Entries for finding words and elements:

::::::::

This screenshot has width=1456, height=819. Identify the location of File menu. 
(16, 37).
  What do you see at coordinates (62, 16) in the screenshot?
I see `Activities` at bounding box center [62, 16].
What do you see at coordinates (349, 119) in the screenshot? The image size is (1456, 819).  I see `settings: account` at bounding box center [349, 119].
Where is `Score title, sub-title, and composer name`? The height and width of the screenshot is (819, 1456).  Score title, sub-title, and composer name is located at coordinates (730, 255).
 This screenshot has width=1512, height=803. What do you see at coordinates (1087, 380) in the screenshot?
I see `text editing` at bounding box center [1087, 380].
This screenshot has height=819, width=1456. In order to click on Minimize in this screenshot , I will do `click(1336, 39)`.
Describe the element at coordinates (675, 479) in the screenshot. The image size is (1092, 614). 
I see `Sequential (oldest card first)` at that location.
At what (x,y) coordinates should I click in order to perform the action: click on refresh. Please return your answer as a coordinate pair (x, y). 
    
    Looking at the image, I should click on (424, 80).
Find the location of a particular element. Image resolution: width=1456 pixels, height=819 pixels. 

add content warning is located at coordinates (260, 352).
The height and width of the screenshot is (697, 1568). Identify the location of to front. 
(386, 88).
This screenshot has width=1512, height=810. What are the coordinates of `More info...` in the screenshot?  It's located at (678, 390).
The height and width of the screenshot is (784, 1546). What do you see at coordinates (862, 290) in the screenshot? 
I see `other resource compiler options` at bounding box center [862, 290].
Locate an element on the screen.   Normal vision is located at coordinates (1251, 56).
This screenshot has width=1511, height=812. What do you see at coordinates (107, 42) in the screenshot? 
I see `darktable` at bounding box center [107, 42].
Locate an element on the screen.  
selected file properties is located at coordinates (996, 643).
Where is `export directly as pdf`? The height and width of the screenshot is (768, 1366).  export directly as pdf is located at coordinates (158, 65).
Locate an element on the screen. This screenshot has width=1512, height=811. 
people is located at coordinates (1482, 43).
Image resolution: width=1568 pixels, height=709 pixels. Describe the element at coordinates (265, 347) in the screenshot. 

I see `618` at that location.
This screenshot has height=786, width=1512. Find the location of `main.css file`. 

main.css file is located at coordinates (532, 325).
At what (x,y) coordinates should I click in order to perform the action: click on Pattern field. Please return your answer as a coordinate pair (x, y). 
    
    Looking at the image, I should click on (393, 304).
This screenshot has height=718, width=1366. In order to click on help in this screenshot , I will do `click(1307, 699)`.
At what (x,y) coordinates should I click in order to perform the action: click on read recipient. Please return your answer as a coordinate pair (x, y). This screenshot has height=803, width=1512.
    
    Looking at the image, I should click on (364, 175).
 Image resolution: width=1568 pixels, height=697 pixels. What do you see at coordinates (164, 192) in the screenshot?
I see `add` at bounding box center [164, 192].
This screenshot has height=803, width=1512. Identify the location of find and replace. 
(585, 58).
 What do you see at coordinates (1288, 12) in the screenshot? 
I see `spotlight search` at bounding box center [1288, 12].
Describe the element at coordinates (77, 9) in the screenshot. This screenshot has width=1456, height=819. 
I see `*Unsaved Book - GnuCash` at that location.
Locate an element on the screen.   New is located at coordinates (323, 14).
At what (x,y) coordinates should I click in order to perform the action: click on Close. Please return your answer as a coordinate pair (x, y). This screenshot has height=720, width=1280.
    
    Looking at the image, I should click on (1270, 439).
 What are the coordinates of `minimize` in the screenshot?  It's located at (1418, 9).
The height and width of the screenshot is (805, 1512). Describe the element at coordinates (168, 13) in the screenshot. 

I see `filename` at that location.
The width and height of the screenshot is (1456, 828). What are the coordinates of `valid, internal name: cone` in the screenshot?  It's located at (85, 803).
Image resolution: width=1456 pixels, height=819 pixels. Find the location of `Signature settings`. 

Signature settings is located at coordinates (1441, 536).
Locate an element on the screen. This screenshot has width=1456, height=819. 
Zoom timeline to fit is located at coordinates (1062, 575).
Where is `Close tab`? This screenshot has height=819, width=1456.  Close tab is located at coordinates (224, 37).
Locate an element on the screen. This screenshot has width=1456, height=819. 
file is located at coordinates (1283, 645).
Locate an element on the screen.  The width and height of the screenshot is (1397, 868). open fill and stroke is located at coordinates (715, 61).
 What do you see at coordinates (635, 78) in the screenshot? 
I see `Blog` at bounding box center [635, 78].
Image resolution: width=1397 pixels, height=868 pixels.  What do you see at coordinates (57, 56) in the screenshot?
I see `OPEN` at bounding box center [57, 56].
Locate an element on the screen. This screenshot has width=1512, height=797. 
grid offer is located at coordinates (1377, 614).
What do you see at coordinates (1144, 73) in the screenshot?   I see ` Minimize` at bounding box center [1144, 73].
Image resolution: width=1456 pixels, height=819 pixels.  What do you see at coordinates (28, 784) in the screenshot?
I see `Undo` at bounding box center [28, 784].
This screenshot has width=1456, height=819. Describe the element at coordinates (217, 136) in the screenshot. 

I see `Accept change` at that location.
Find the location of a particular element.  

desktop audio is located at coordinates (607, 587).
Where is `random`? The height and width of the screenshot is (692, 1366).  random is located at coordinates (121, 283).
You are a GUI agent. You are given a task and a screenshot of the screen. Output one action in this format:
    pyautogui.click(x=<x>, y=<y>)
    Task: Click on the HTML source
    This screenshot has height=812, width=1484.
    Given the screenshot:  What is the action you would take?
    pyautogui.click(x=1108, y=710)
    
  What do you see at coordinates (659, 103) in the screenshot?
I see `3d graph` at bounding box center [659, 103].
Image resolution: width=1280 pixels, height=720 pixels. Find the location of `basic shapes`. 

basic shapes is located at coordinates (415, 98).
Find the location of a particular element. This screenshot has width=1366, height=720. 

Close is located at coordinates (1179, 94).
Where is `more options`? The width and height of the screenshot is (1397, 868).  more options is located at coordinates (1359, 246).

::::::::

• [What to produce]
Copy out every line of the data above, word for word, leaving nothing out and changing nothing.

• [Result below]
This screenshot has width=1456, height=819. Identify the location of File menu. 
(16, 37).
  What do you see at coordinates (62, 16) in the screenshot?
I see `Activities` at bounding box center [62, 16].
What do you see at coordinates (349, 119) in the screenshot? The image size is (1456, 819).  I see `settings: account` at bounding box center [349, 119].
Where is `Score title, sub-title, and composer name`? The height and width of the screenshot is (819, 1456).  Score title, sub-title, and composer name is located at coordinates (730, 255).
 This screenshot has width=1512, height=803. What do you see at coordinates (1087, 380) in the screenshot?
I see `text editing` at bounding box center [1087, 380].
This screenshot has height=819, width=1456. In order to click on Minimize in this screenshot , I will do `click(1336, 39)`.
Describe the element at coordinates (675, 479) in the screenshot. The image size is (1092, 614). 
I see `Sequential (oldest card first)` at that location.
At what (x,y) coordinates should I click in order to perform the action: click on refresh. Please return your answer as a coordinate pair (x, y). 
    
    Looking at the image, I should click on (424, 80).
Find the location of a particular element. Image resolution: width=1456 pixels, height=819 pixels. 

add content warning is located at coordinates (260, 352).
The height and width of the screenshot is (697, 1568). Identify the location of to front. 
(386, 88).
This screenshot has width=1512, height=810. What are the coordinates of `More info...` in the screenshot?  It's located at (678, 390).
The height and width of the screenshot is (784, 1546). What do you see at coordinates (862, 290) in the screenshot? 
I see `other resource compiler options` at bounding box center [862, 290].
Locate an element on the screen.   Normal vision is located at coordinates (1251, 56).
This screenshot has width=1511, height=812. What do you see at coordinates (107, 42) in the screenshot? 
I see `darktable` at bounding box center [107, 42].
Locate an element on the screen.  
selected file properties is located at coordinates (996, 643).
Where is `export directly as pdf`? The height and width of the screenshot is (768, 1366).  export directly as pdf is located at coordinates (158, 65).
Locate an element on the screen. This screenshot has width=1512, height=811. 
people is located at coordinates (1482, 43).
Image resolution: width=1568 pixels, height=709 pixels. Describe the element at coordinates (265, 347) in the screenshot. 

I see `618` at that location.
This screenshot has height=786, width=1512. Find the location of `main.css file`. 

main.css file is located at coordinates (532, 325).
At what (x,y) coordinates should I click in order to perform the action: click on Pattern field. Please return your answer as a coordinate pair (x, y). 
    
    Looking at the image, I should click on (393, 304).
This screenshot has height=718, width=1366. In order to click on help in this screenshot , I will do `click(1307, 699)`.
At what (x,y) coordinates should I click in order to perform the action: click on read recipient. Please return your answer as a coordinate pair (x, y). This screenshot has height=803, width=1512.
    
    Looking at the image, I should click on (364, 175).
 Image resolution: width=1568 pixels, height=697 pixels. What do you see at coordinates (164, 192) in the screenshot?
I see `add` at bounding box center [164, 192].
This screenshot has height=803, width=1512. Identify the location of find and replace. 
(585, 58).
 What do you see at coordinates (1288, 12) in the screenshot? 
I see `spotlight search` at bounding box center [1288, 12].
Describe the element at coordinates (77, 9) in the screenshot. This screenshot has width=1456, height=819. 
I see `*Unsaved Book - GnuCash` at that location.
Locate an element on the screen.   New is located at coordinates (323, 14).
At what (x,y) coordinates should I click in order to perform the action: click on Close. Please return your answer as a coordinate pair (x, y). This screenshot has height=720, width=1280.
    
    Looking at the image, I should click on (1270, 439).
 What are the coordinates of `minimize` in the screenshot?  It's located at (1418, 9).
The height and width of the screenshot is (805, 1512). Describe the element at coordinates (168, 13) in the screenshot. 

I see `filename` at that location.
The width and height of the screenshot is (1456, 828). What are the coordinates of `valid, internal name: cone` in the screenshot?  It's located at (85, 803).
Image resolution: width=1456 pixels, height=819 pixels. Find the location of `Signature settings`. 

Signature settings is located at coordinates (1441, 536).
Locate an element on the screen. This screenshot has width=1456, height=819. 
Zoom timeline to fit is located at coordinates (1062, 575).
Where is `Close tab`? This screenshot has height=819, width=1456.  Close tab is located at coordinates (224, 37).
Locate an element on the screen. This screenshot has width=1456, height=819. 
file is located at coordinates (1283, 645).
Locate an element on the screen.  The width and height of the screenshot is (1397, 868). open fill and stroke is located at coordinates (715, 61).
 What do you see at coordinates (635, 78) in the screenshot? 
I see `Blog` at bounding box center [635, 78].
Image resolution: width=1397 pixels, height=868 pixels.  What do you see at coordinates (57, 56) in the screenshot?
I see `OPEN` at bounding box center [57, 56].
Locate an element on the screen. This screenshot has width=1512, height=797. 
grid offer is located at coordinates (1377, 614).
What do you see at coordinates (1144, 73) in the screenshot?   I see ` Minimize` at bounding box center [1144, 73].
Image resolution: width=1456 pixels, height=819 pixels.  What do you see at coordinates (28, 784) in the screenshot?
I see `Undo` at bounding box center [28, 784].
This screenshot has width=1456, height=819. Describe the element at coordinates (217, 136) in the screenshot. 

I see `Accept change` at that location.
Find the location of a particular element.  

desktop audio is located at coordinates (607, 587).
Where is `random`? The height and width of the screenshot is (692, 1366).  random is located at coordinates (121, 283).
You are a GUI agent. You are given a task and a screenshot of the screen. Output one action in this format:
    pyautogui.click(x=<x>, y=<y>)
    Task: Click on the HTML source
    This screenshot has height=812, width=1484.
    Given the screenshot:  What is the action you would take?
    pyautogui.click(x=1108, y=710)
    
  What do you see at coordinates (659, 103) in the screenshot?
I see `3d graph` at bounding box center [659, 103].
Image resolution: width=1280 pixels, height=720 pixels. Find the location of `basic shapes`. 

basic shapes is located at coordinates (415, 98).
Find the location of a particular element. This screenshot has width=1366, height=720. 

Close is located at coordinates (1179, 94).
Where is `more options`? The width and height of the screenshot is (1397, 868).  more options is located at coordinates (1359, 246).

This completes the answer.